The full MCP configuration lives in a single YAML file checked into the client’s secure configuration repository. We lock it down with file permissions, Docker namespace isolation, and the Gateway’s policy engine. According to Gartner’s 2026 AI Security Assessment, organizations that manage tool access through a protocol-level registry (like MCP) experience 71% fewer unauthorized tool invocations than those relying on application-level access controls retrofitted onto bespoke integrations.
After deployment, adding a new tool takes minutes, not weeks. Run composio add for SaaS apps, or register a custom MCP server for internal tools. The agent picks up the new capability on its next initialization — no code changes, no redeployment, no restart of the agent runtime.
What should you do next?
If you’re evaluating private AI deployment for your executive team, MCP is the integration layer that makes the whole thing practical at production scale. Without it, you’re back to writing custom API wrappers and managing credentials in config files — the path that 72% of DIY AI agent deployments abandon within 30 days per McKinsey’s 2025 State of AI. With it, your agent speaks a universal protocol that works with thousands of tools out of the box, scales to internal systems through quick custom servers, and survives model changes because the tool layer is decoupled from the model layer.
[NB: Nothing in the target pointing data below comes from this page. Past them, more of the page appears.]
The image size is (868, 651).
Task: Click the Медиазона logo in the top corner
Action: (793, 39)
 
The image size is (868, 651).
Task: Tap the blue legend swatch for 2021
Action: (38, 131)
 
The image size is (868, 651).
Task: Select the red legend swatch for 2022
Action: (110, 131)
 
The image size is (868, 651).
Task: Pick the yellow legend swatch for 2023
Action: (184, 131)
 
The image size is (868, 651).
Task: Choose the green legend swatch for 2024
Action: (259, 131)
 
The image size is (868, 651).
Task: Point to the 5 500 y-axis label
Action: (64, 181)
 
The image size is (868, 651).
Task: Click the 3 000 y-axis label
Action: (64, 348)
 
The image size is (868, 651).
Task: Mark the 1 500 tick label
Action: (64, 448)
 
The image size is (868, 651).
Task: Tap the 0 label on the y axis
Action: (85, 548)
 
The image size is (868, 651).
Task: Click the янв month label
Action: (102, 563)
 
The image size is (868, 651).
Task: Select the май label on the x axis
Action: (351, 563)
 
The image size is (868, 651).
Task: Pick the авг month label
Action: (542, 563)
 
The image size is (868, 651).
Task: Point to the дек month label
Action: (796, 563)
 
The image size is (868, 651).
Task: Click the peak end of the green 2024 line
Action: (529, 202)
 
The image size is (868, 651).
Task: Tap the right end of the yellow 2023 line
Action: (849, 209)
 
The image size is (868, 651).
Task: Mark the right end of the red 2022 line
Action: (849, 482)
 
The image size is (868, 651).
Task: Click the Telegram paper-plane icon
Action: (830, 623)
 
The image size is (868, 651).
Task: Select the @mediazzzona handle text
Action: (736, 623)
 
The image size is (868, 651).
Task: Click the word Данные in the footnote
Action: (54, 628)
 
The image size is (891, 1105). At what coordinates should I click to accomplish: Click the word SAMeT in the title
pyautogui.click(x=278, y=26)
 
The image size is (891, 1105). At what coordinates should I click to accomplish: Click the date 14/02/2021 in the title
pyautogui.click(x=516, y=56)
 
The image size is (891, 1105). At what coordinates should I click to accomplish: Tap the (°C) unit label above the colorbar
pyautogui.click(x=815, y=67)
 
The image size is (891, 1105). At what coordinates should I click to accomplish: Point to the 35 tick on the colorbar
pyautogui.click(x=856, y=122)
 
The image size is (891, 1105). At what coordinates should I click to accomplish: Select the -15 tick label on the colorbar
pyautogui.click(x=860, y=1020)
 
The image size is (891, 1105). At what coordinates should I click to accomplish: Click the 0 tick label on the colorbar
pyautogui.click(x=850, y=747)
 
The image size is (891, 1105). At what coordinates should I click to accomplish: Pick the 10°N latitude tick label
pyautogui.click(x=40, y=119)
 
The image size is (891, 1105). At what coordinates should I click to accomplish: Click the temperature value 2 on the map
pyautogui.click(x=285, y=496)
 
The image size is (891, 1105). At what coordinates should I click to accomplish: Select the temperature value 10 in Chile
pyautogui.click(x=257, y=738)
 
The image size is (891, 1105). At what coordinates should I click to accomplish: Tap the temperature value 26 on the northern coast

We’ve configured MCP across 150+ deployments at beeeowl. The pattern is consistent: start with 5-8 Composio-backed integrations for the SaaS tools the executive uses daily, add custom MCP servers for client-specific internal systems as needed, and let the Gateway’s audit trail track every tool invocation in structured JSON-RPC format. Full deployment details on our pricing page. For the broader protocol context in the agent ecosystem, see our upcoming piece on the OpenClaw Gateway control plane.
The tools your executives use don’t change. The protocol connecting them does, and MCP is the protocol that makes private AI agent deployment practical for the first time.